João do Vale – Mulhé, o que tu tá fazendo acordada inté essa hora?
Domingas – Te esperando, né, João! Você saiu desde cedo pra comprá os remédios aí me
volta uma horas dessas, bêbado e me pergunta o que tô fazendo acordada?
(Silêncio)
Domingas – Cadê os remédios?
João do Vale – Que remédio? Ah... Os remédio...
Domingas – Vai dizer que você não trouxe os remédios?
João do Vale – Fiz melhor... Entra aí, homi, entra...

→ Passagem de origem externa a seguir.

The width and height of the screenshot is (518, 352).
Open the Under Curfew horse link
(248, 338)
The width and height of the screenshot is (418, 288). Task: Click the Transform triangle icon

(Jackson Lago entra, bêbado e cambaleante)
Jackson Lago – Boa noite... Muito... Prazer... Sou amigo do João da... Do Vale...
João do Vale – Tá vendo aí, mulhé, esse é o homi que veio pra vê o Riva...
Domingas – João, esse homem tá bêbado...
João do Vale – Psiuuu! Não... Esse é o médico... Dr. Jackson Lago....
Domingas – Aí, meu Deus, eu tô é arrajada com você, João!
João do Vale – Arre, eu num tinha nada que ter casado...Sô poeta, boêmio, devia de ter
ficado era solteiro, solto por aí...Tem inté aquele ditado que diz que as pessoas que fazem
coisas que se arrependem vão pro céu...
Domingas – O azar é que a gente vai se encontrar lá!